Time & Space Complexity

Time complexity: $O(n \log n)$
Space complexity: $O(n)$

3. Sliding Window

Intuition

Since all numbers are positive, the product of a subarray increases as we add elements and decreases as we remove them. This monotonic property makes sliding window ideal. We maintain a window [l, r] where the product is less than k. When adding nums[r] causes the product to exceed or equal k, we shrink from the left until the product drops below k again. Each valid window ending at r contributes r - l + 1 new subarrays.

Algorithm

Initialize l = 0, product = 1, and res = 0.
For each r from 0 to n - 1:
- Multiply product by nums[r].
- While product >= k and l <= r, divide product by nums[l] and increment l.
- Add r - l + 1 to res (this counts all subarrays ending at r with product < k).
Return res.

class Solution:
    def numSubarrayProductLessThanK(self, nums: List[int], k: int) -> int:
        res = 0
        l = 0
        product = 1
        for r in range(len(nums)):
            product *= nums[r]
            while l <= r and product >= k:
                product //= nums[l]
                l += 1
            res += (r - l + 1)
        return res

public class Solution {
    public int numSubarrayProductLessThanK(int[] nums, int k) {
        int res = 0, l = 0;
        long product = 1;
        for (int r = 0; r < nums.length; r++) {
            product *= nums[r];
            while (l <= r && product >= k) {
                product /= nums[l++];
            }
            res += (r - l + 1);
        }
        return res;
    }
}

class Solution {
public:
    int numSubarrayProductLessThanK(vector<int>& nums, int k) {
        int res = 0, l = 0;
        long long product = 1;
        for (int r = 0; r < nums.size(); r++) {
            product *= nums[r];
            while (l <= r && product >= k) {
                product /= nums[l++];
            }
            res += (r - l + 1);
        }
        return res;
    }
};

class Solution {
    /**
     * @param {number[]} nums
     * @param {number} k
     * @return {number}
     */
    numSubarrayProductLessThanK(nums, k) {
        let res = 0,
            l = 0,
            product = 1;
        for (let r = 0; r < nums.length; r++) {
            product *= nums[r];
            while (l <= r && product >= k) {
                product = Math.floor(product / nums[l++]);
            }
            res += r - l + 1;
        }
        return res;
    }
}

public class Solution {
    public int NumSubarrayProductLessThanK(int[] nums, int k) {
        int res = 0;
        int l = 0;
        long product = 1;
        for (int r = 0; r < nums.Length; r++) {
            product *= nums[r];
            while (l <= r && product >= k) {
                product /= nums[l];
                l++;
            }
            res += (r - l + 1);
        }
        return res;
    }
}

func numSubarrayProductLessThanK(nums []int, k int) int {
    res := 0
    l := 0
    product := 1
    for r := 0; r < len(nums); r++ {
        product *= nums[r]
        for l <= r && product >= k {
            product /= nums[l]
            l++
        }
        res += r - l + 1
    }
    return res
}

class Solution {
    fun numSubarrayProductLessThanK(nums: IntArray, k: Int): Int {
        var res = 0
        var l = 0
        var product = 1L
        for (r in nums.indices) {
            product *= nums[r]
            while (l <= r && product >= k) {
                product /= nums[l]
                l++
            }
            res += r - l + 1
        }
        return res
    }
}

class Solution {
    func numSubarrayProductLessThanK(_ nums: [Int], _ k: Int) -> Int {
        var res = 0
        var l = 0
        var product = 1
        for r in 0..<nums.count {
            product *= nums[r]
            while l <= r && product >= k {
                product /= nums[l]
                l += 1
            }
            res += r - l + 1
        }
        return res
    }
}

Time & Space Complexity

Time complexity: $O(n)$
Space complexity: $O(1)$

Common Pitfalls

Forgetting the Edge Case When k <= 1

When k is 0 or 1, no positive product can be less than k. Failing to handle this edge case leads to incorrect results or infinite loops. Always check if k <= 1: return 0 at the start.

▶ [Data records]
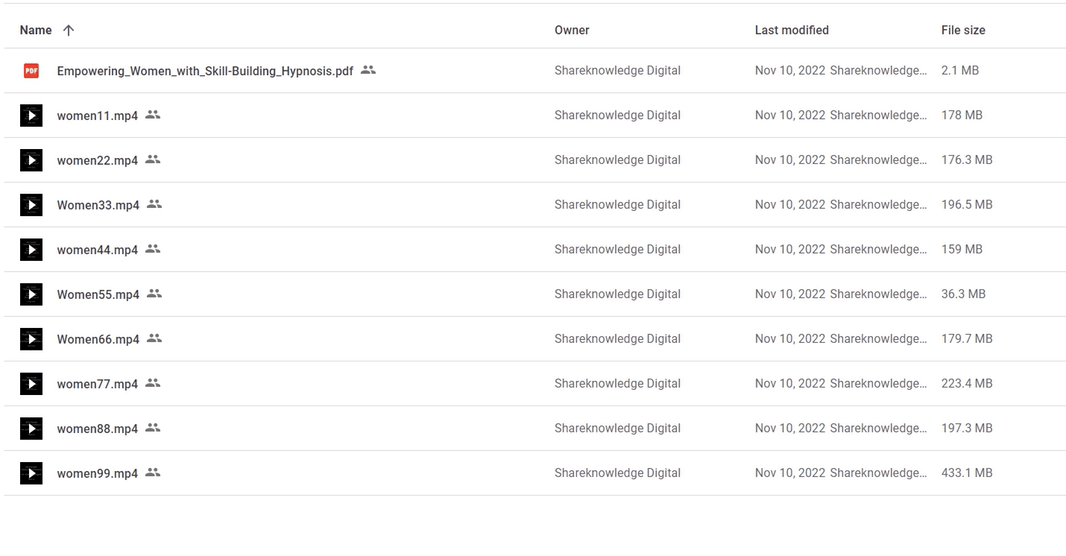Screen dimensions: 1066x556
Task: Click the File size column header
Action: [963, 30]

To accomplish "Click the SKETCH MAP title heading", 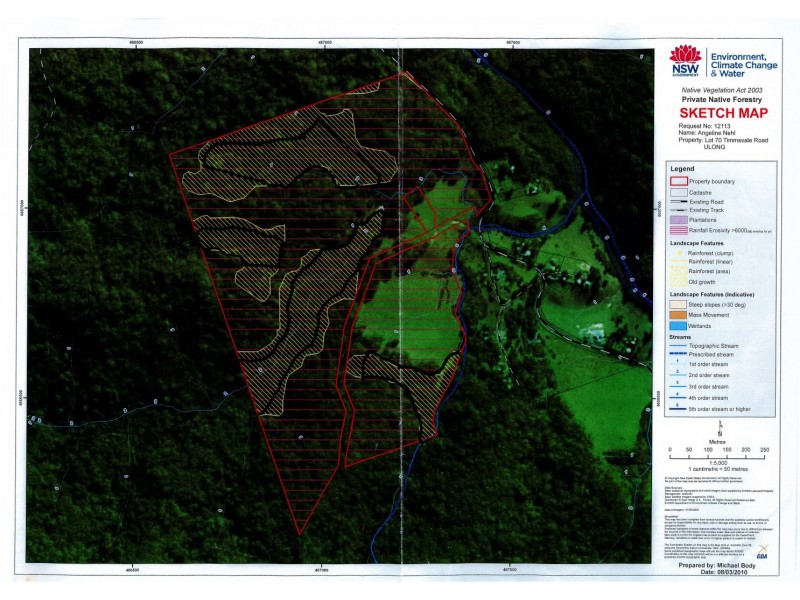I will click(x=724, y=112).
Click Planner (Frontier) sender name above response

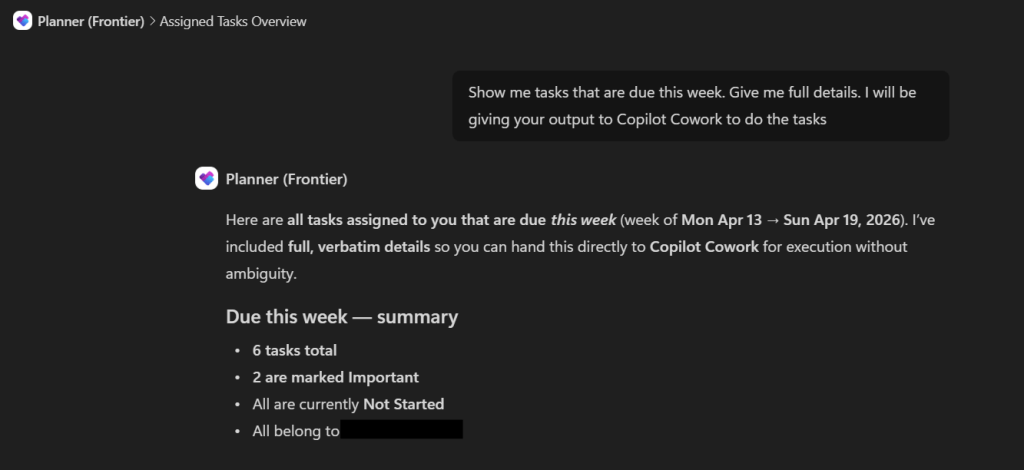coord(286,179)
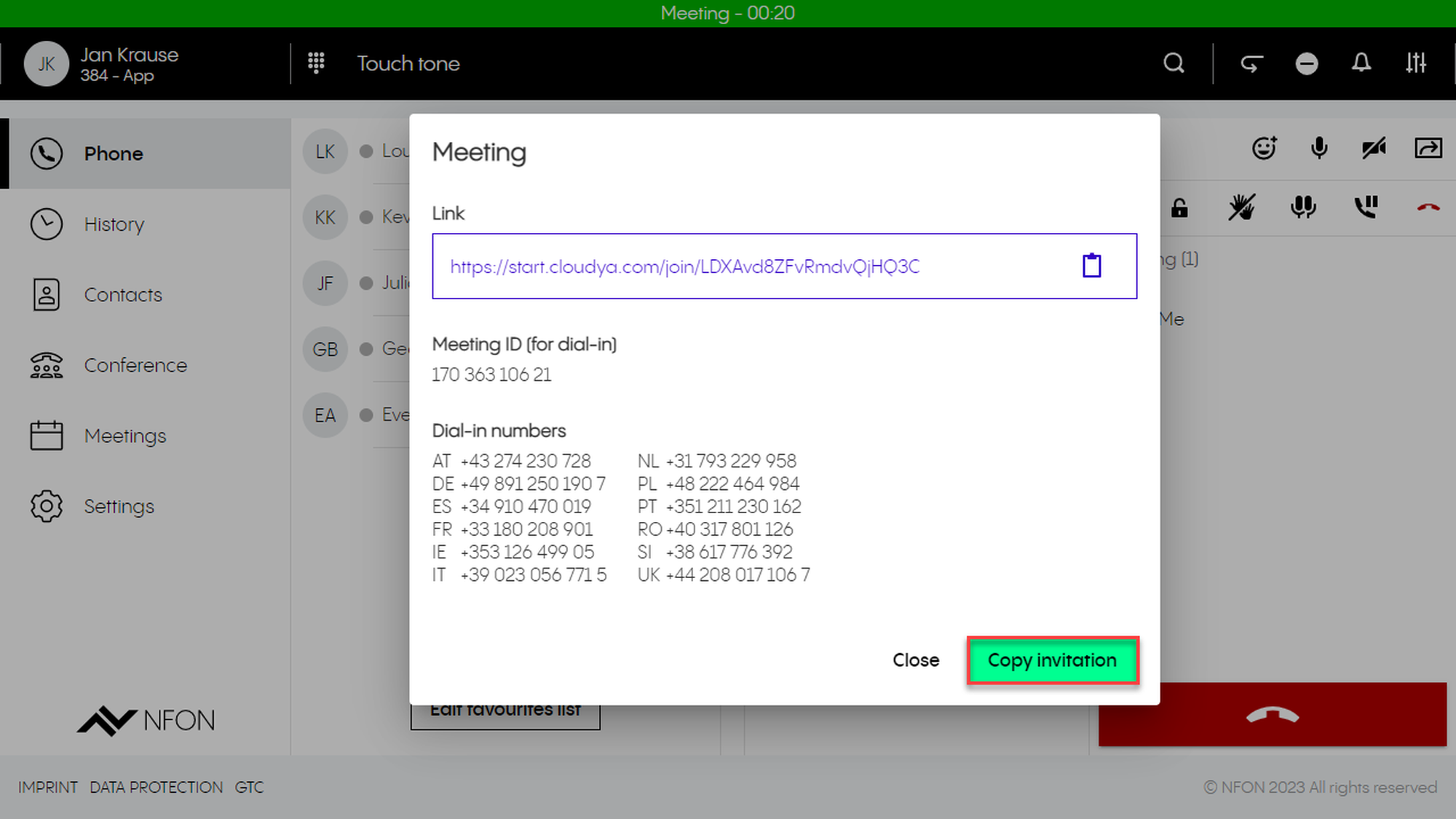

▶ [Task set]
1) In the sliding window write-up, what should be returned at the start when k <= 1?
2) Give everything in the rows above from the line containing "Click Planner (Frontier)" down to the end of the rows as a Markdown table with the columns No. and Line, one numbered line per table row and blank lines omitted. Leave the pictures out.

▶ [Solutions]
1) 0

2)
| No. | Line |
|---|---|
| 1 | Click Planner (Frontier) sender name above response |
| 2 | coord(286,179) |